In Review: 'TÁR,' 'Decision to Leave'
Todd Field's first film in 16 years and Park Chan-wook's latest byzantine mystery are both multi-layered triumphs of subtlety and style.
Dir. Todd Field
TÁR has entered the discourse.
Or, to put it another way, TÁR has complicated the discourse, suggesting all the ways it falls short of a reality that’s knottier and more irreducibly human than the conversation ever gets. Here’s the story of a famous artist whose arrogance and predatory behavior finally leads to a public reckoning that was perhaps a long time coming. In that, it intersects with the #MeToo and “cancel culture” discussions, but it blocks out the noise, often literally, to focus on the fullness of an immensely flawed person whose monstrousness is tangled up in the power, entitlement and creative myopia of her work. A tweet thread wouldn’t cover it. An Op-Ed wouldn’t, either.

Provided data:
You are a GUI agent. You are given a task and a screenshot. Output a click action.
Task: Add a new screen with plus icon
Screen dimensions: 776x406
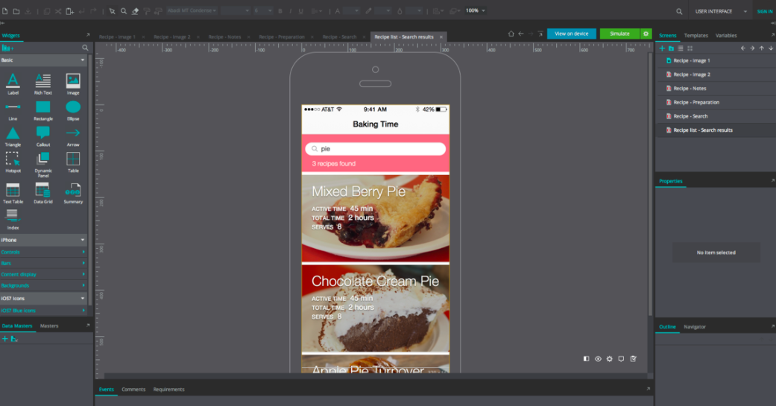coord(661,48)
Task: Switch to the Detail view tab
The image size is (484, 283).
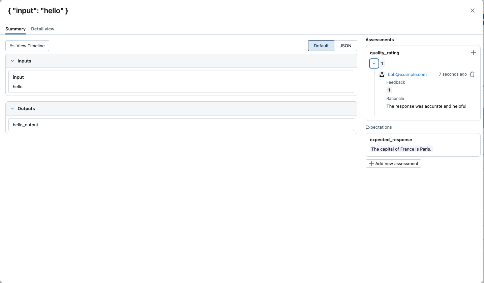Action: [42, 29]
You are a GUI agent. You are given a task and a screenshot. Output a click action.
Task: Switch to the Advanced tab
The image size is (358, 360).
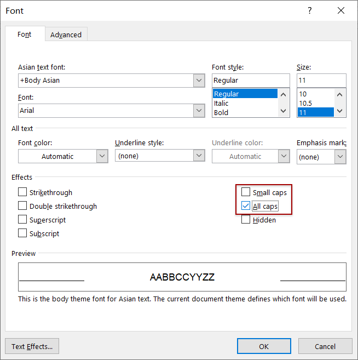[x=66, y=35]
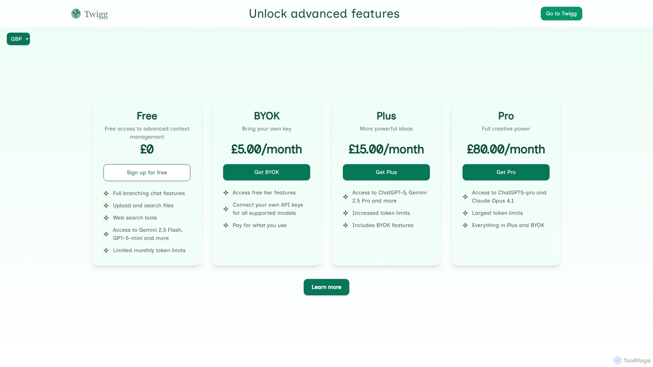Click the Unlock advanced features heading

point(324,14)
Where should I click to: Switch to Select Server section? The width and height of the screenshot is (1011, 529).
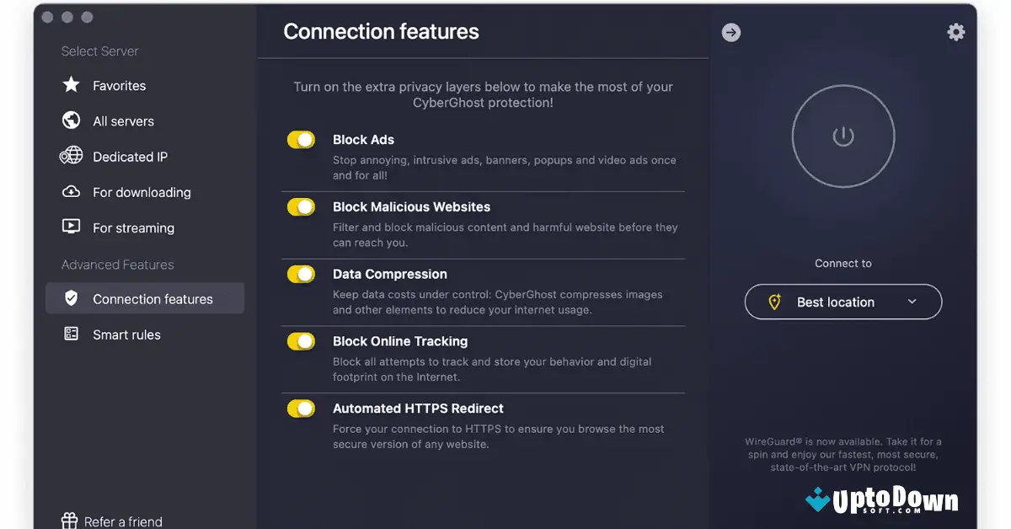[99, 51]
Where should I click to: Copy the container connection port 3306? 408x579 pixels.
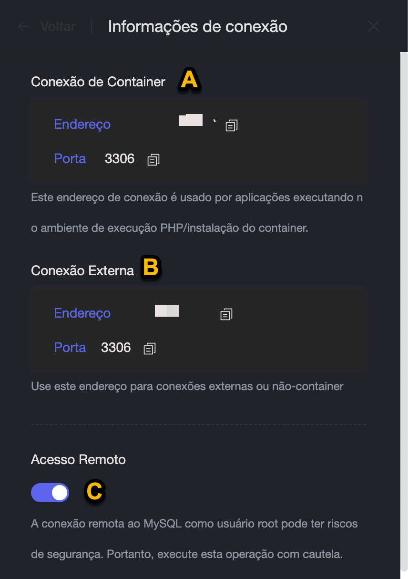[153, 160]
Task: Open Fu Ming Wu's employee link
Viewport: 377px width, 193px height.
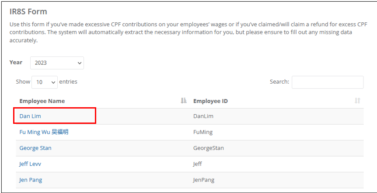Action: [x=44, y=132]
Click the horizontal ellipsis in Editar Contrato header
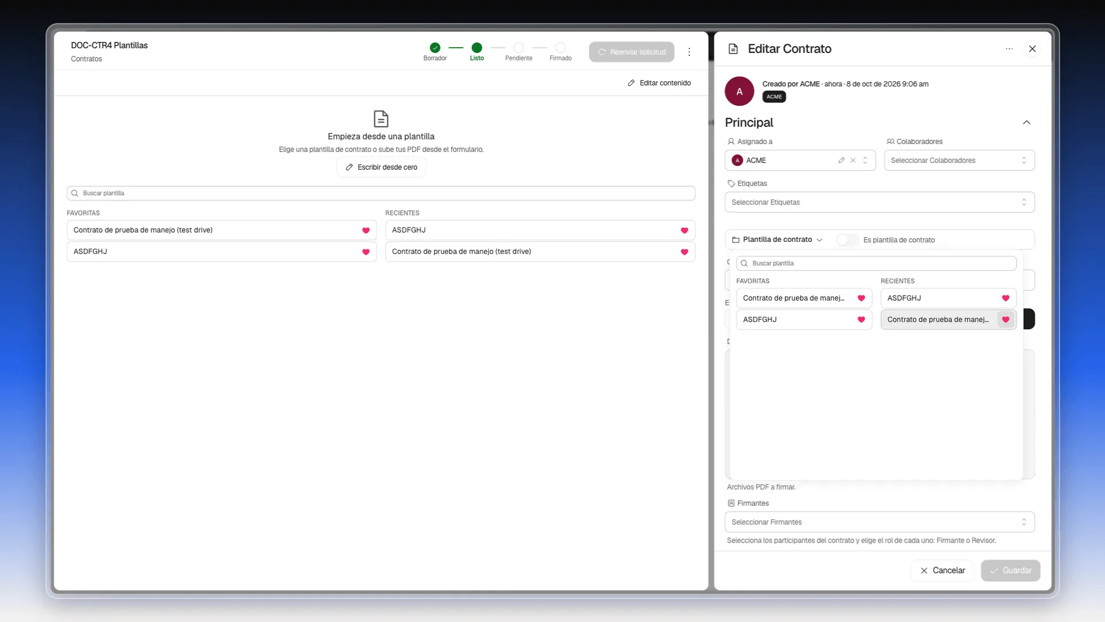The height and width of the screenshot is (622, 1105). coord(1009,49)
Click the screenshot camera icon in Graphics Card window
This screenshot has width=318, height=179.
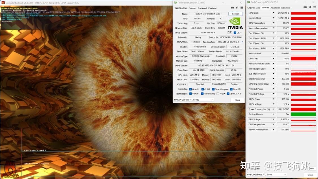232,8
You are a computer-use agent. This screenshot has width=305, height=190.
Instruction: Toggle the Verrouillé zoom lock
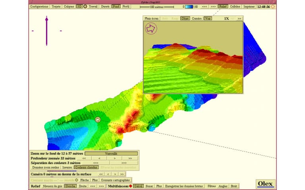coord(111,154)
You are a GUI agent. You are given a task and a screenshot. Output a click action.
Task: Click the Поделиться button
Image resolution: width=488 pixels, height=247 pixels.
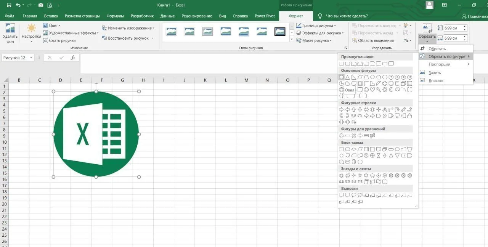click(x=475, y=16)
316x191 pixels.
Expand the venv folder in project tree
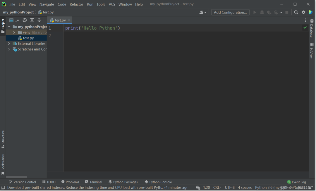click(14, 32)
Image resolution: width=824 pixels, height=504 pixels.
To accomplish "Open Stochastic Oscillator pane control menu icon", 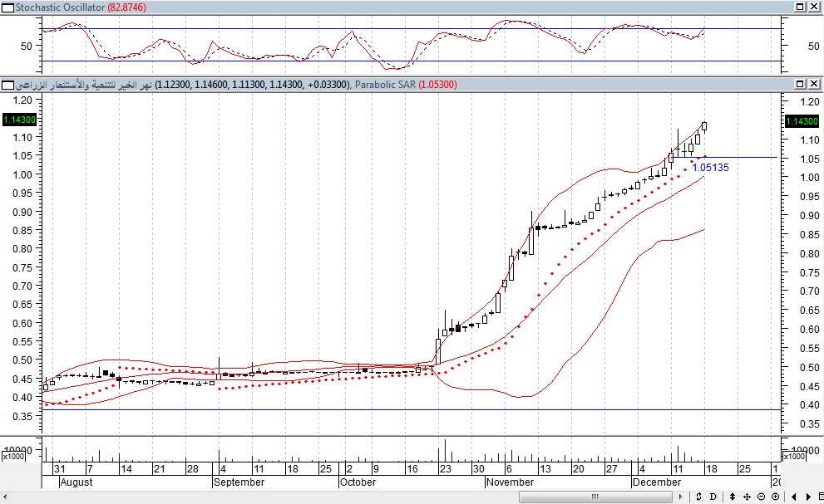I will [x=7, y=7].
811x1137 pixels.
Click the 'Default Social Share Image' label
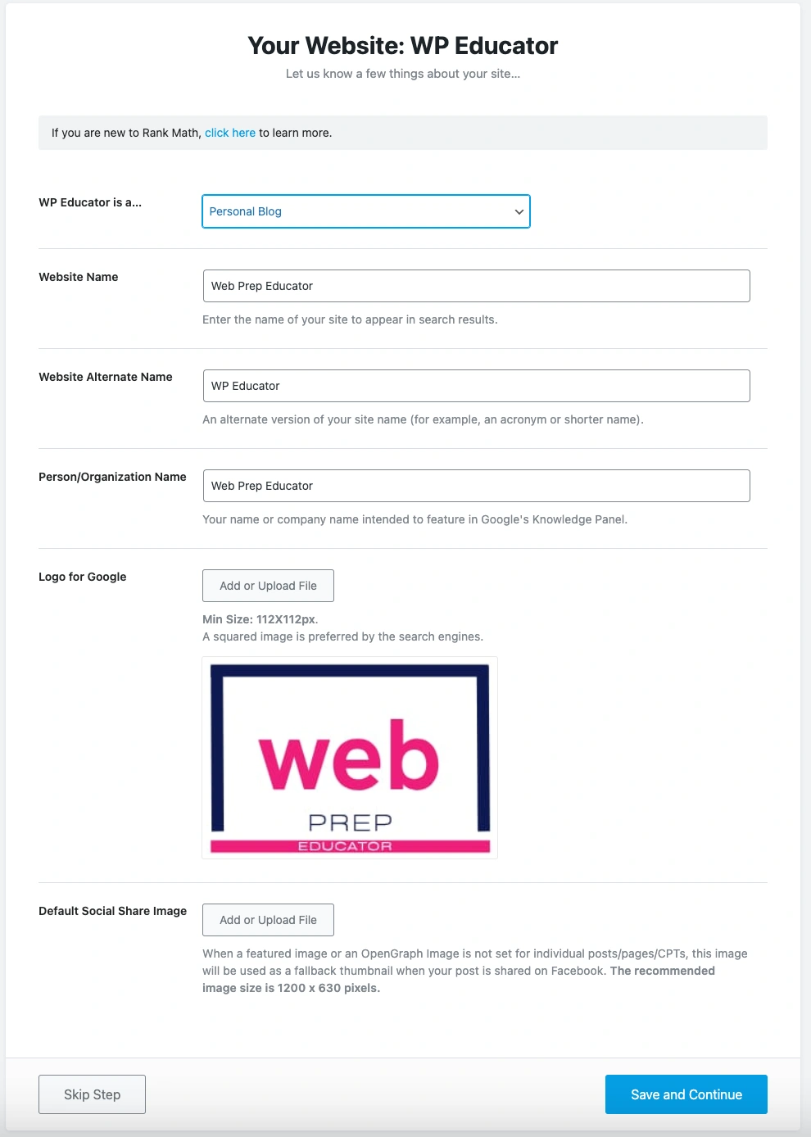[x=112, y=911]
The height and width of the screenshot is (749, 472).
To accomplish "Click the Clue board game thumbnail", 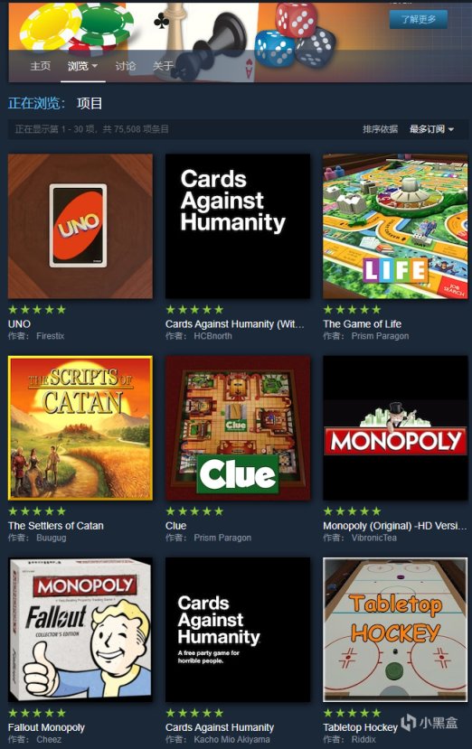I will [x=238, y=428].
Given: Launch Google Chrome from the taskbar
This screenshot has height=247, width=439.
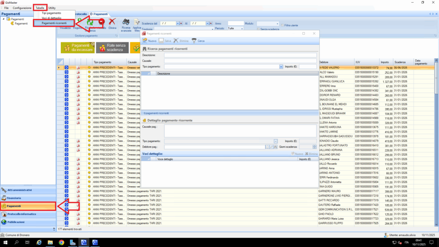Looking at the screenshot, I should point(61,242).
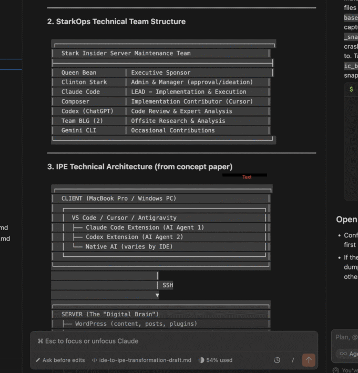The width and height of the screenshot is (358, 373).
Task: Open conversation history clock icon
Action: coord(277,360)
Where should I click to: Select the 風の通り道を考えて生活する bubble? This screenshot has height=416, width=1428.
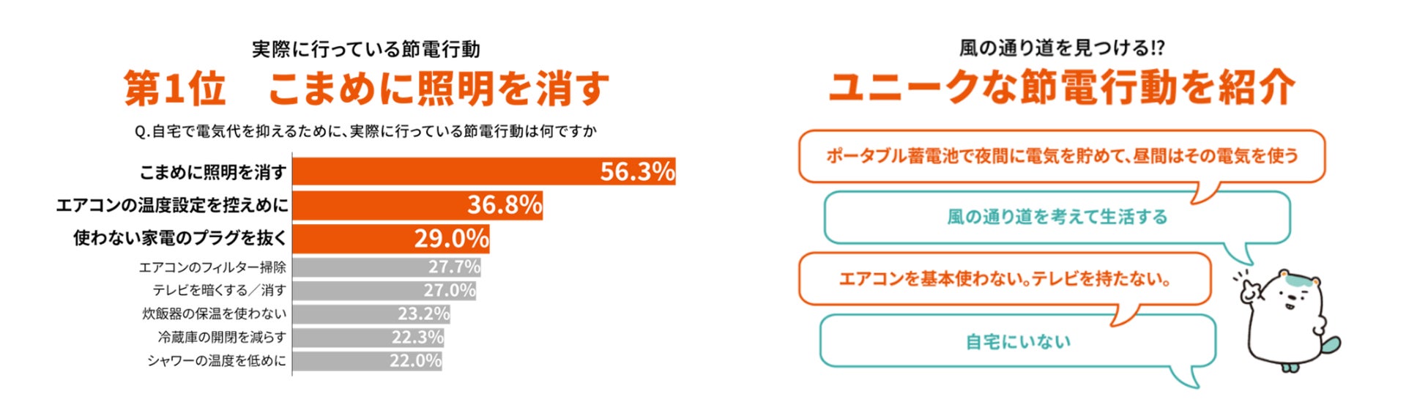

Problem statement:
Carry on the film review of "TÁR" and "Decision to Leave," picking up right after the sentence "An Op-Ed wouldn't, either." The listing is unrelated material and has no connection to the film review.

Answer for this exercise:
By description, TÁR sounds like a reactionary screed, like Michael Crichton’s Disclosure repurposed for the age of Harvey Weinstein: What if acts of sexual exploitation were engineered by a woman instead of a man? But that’s thankfully not the film Todd Field has written and directed, which burrows itself so deeply into a single character’s perspective that it defies all generalization or facile politicking. Following 2001’s In the Bedroom and 2006’s Little Children, this is only Field’s third feature in 21 years, a pace that encourages comparisons to Stanley Kubrick, who directed him as an actor in Eyes Wide Shut. The common thread is the treatment of provocative, potentially lurid subject matter with a keen moral seriousness. His films may lack pulp, but they’ve got plenty of juice.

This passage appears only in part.